**Prompt:** Go through the data underneath and copy every line exactly.

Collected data
—————
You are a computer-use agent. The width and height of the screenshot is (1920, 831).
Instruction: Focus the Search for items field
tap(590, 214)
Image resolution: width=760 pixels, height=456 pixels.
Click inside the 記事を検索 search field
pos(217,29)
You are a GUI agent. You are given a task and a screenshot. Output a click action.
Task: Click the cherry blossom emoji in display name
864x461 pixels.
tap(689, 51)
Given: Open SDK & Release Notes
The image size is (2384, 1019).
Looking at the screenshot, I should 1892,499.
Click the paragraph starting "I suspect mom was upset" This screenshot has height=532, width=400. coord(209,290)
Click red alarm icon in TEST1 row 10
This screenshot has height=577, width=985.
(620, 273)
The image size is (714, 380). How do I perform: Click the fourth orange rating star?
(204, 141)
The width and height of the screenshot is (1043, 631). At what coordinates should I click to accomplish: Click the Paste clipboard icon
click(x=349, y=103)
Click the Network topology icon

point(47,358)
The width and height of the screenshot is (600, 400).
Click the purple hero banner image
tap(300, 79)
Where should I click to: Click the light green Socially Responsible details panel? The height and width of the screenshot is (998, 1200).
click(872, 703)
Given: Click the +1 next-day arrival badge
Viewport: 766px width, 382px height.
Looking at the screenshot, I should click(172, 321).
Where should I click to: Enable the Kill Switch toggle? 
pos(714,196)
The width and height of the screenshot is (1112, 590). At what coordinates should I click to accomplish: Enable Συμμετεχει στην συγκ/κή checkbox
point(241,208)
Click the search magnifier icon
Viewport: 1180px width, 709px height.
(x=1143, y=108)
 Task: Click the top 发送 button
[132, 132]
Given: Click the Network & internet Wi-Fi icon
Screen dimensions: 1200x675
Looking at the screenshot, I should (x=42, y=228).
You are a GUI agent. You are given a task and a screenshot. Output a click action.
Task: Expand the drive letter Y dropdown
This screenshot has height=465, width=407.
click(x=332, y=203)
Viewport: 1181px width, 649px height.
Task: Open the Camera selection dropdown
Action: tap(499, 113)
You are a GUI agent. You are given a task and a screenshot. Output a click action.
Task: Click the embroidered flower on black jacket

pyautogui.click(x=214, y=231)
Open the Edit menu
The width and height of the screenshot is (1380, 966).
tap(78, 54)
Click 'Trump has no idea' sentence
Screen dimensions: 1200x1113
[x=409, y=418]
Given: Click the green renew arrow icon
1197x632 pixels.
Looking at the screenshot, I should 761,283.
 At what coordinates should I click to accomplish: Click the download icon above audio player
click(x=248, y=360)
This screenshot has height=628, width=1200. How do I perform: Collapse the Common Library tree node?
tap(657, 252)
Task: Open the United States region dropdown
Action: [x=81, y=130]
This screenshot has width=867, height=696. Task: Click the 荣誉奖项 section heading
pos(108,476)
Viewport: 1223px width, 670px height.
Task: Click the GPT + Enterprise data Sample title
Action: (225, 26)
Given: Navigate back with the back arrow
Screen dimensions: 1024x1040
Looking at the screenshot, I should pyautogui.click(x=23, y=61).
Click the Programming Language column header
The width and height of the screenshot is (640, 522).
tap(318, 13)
—————
**Answer below:**
You are a computer-use agent. The width and height of the screenshot is (1920, 831).
Instruction: Focus the Search for items field
tap(590, 214)
Image resolution: width=760 pixels, height=456 pixels.
Click inside the 記事を検索 search field
pos(217,29)
You are a GUI agent. You are given a task and a screenshot. Output a click action.
Task: Click the cherry blossom emoji in display name
864x461 pixels.
tap(689, 51)
Given: Open SDK & Release Notes
The image size is (2384, 1019).
Looking at the screenshot, I should 1892,499.
Click the paragraph starting "I suspect mom was upset" This screenshot has height=532, width=400. coord(209,290)
Click red alarm icon in TEST1 row 10
This screenshot has height=577, width=985.
(620, 273)
The image size is (714, 380). How do I perform: Click the fourth orange rating star?
(204, 141)
The width and height of the screenshot is (1043, 631). At what coordinates should I click to accomplish: Click the Paste clipboard icon
click(x=349, y=103)
Click the Network topology icon

point(47,358)
The width and height of the screenshot is (600, 400).
Click the purple hero banner image
tap(300, 79)
Where should I click to: Click the light green Socially Responsible details panel? The height and width of the screenshot is (998, 1200).
click(872, 703)
Given: Click the +1 next-day arrival badge
Viewport: 766px width, 382px height.
Looking at the screenshot, I should click(172, 321).
Where should I click to: Enable the Kill Switch toggle? 
pos(714,196)
The width and height of the screenshot is (1112, 590). At what coordinates should I click to accomplish: Enable Συμμετεχει στην συγκ/κή checkbox
point(241,208)
Click the search magnifier icon
Viewport: 1180px width, 709px height.
(x=1143, y=108)
 Task: Click the top 发送 button
[132, 132]
Given: Click the Network & internet Wi-Fi icon
Screen dimensions: 1200x675
Looking at the screenshot, I should (x=42, y=228).
You are a GUI agent. You are given a task and a screenshot. Output a click action.
Task: Expand the drive letter Y dropdown
This screenshot has height=465, width=407.
click(x=332, y=203)
Viewport: 1181px width, 649px height.
Task: Open the Camera selection dropdown
Action: tap(499, 113)
You are a GUI agent. You are given a task and a screenshot. Output a click action.
Task: Click the embroidered flower on black jacket

pyautogui.click(x=214, y=231)
Open the Edit menu
The width and height of the screenshot is (1380, 966).
tap(78, 54)
Click 'Trump has no idea' sentence
Screen dimensions: 1200x1113
[x=409, y=418]
Given: Click the green renew arrow icon
1197x632 pixels.
Looking at the screenshot, I should 761,283.
 At what coordinates should I click to accomplish: Click the download icon above audio player
click(x=248, y=360)
This screenshot has height=628, width=1200. How do I perform: Collapse the Common Library tree node?
tap(657, 252)
Task: Open the United States region dropdown
Action: [x=81, y=130]
This screenshot has width=867, height=696. Task: Click the 荣誉奖项 section heading
pos(108,476)
Viewport: 1223px width, 670px height.
Task: Click the GPT + Enterprise data Sample title
Action: (225, 26)
Given: Navigate back with the back arrow
Screen dimensions: 1024x1040
Looking at the screenshot, I should pyautogui.click(x=23, y=61).
Click the Programming Language column header
The width and height of the screenshot is (640, 522).
tap(318, 13)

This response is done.